Daher müsse alles im Zusammenhang mit der Frage gesehen werden, was wolle das Musiktheater, was könne es beim Publikum erreichen, wie weit könne man gehen, was dem Publikum zumuten?

Die einzigartige Koexistenz von Musik und Sprache als höchster Ausdrucksform fordere bei diesem Werk besonders heraus, zumal Wagner selber die höchsten Ansprüche an sein Theater gestellt habe. Die Impulse, die man dem Werk entnehme, seien eben auch nur schwer vermittelbar. Es müsse versucht werden, die Liebe als existentielle Grenzerfahrung, darzustellen - man sei damit nie am Ende und man müsse die Fragen, die sich aus dem Stück ergeben - wer bin ich, wo stehe ich, wohin will ich - weiterverfolgen. Als Wagner-Anfänger hoffe man, in ein paar Jahren die 'Handlung' noch einmal, dann mit mehr Lebenserfahrung inszenieren zu dürfen.

Die Arbeit an den Rollen des Stückes sei sehr schwierig, da diese hohe Ansprüche stellten, textlich, sängerisch und dann hinzukommend die szenischen Notwendigkeiten. Die Umsetzung des Gelernten auf die Bühne würde alle Beteiligten lange beschäftigen, auch über die jetzige Produktion hinaus, da ein Erfassen der Intentionen des Komponisten und Textdichters beim ersten oder gar einzigen Mal des Darstellens und Singens der Partien dieses Werkes nicht erreichbar, da der Fragenkomplex unerschöpflich, sei.

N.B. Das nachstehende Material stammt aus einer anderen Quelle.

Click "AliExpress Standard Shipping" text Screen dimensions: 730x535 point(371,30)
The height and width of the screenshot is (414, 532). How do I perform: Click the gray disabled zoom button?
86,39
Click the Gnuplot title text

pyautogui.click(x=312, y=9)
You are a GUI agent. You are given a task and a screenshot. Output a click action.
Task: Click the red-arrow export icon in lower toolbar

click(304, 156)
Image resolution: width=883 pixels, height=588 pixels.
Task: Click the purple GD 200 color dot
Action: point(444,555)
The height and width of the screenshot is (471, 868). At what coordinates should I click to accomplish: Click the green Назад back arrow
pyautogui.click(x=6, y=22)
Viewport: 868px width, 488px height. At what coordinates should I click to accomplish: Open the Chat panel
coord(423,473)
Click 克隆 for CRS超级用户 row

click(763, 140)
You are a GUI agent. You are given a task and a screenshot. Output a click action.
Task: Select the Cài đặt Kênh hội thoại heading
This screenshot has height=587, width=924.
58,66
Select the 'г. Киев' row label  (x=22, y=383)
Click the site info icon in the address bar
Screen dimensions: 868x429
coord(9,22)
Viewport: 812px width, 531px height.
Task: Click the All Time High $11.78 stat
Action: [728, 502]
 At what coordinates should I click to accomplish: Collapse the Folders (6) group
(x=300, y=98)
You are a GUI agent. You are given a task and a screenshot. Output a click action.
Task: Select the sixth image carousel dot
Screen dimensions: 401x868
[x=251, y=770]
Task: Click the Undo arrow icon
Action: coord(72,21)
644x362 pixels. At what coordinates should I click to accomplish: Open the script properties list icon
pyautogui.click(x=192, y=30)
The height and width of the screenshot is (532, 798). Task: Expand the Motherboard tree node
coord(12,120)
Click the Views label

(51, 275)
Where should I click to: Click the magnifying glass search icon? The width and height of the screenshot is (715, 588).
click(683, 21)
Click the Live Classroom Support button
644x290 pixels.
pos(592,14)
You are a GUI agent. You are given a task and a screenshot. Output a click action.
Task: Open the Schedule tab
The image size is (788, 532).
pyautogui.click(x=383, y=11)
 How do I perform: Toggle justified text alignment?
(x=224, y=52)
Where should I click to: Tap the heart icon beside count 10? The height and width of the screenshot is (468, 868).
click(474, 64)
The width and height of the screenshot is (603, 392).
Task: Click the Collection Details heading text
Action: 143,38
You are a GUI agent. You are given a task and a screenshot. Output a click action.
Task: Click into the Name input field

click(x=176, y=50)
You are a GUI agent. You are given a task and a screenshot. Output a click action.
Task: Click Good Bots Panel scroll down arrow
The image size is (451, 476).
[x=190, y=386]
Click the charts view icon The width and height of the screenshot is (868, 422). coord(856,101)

Hinzu kämen die Anforderungen an die Sänger, die langsam zu derartigen Partien hin-wachsen müssten, erst die sängerische Erfahrung brächte auch ein Erfühlen, dessen, was darzustellen und zu singen sei.
Etwa bei der vierten Produktion eines Stückes bekäme man langsam das Ganze des Werkes zu sehen. Bei dem ersten Kennenlernen, einem Gegenübertreten des/r Sänger/in mit der Rolle sei es nahezu unmöglich, einen allumfassenden Eindruck für sich selbst zu erarbeiten und den dann an das Publikum weiterzugeben.
Eine gute Textwiedergabe spiele hier eine große Rolle, ohne das, bleibe alles unverständlich.
Im Übrigen habe Wagner ja immer das Belcantistische der musikalischen Interpretation hervorgehoben, so dass diese für Sänger wie auch Publikum ein Genuss sein und bleiben solle.
Bewegungsabläufe unterlägen in ihren Möglichkeiten der Problematik der Anforderungen, die das Werk in Fülle an die Sänger/innen stelle, daher sei allein aus physischen Gründen nicht alles möglich.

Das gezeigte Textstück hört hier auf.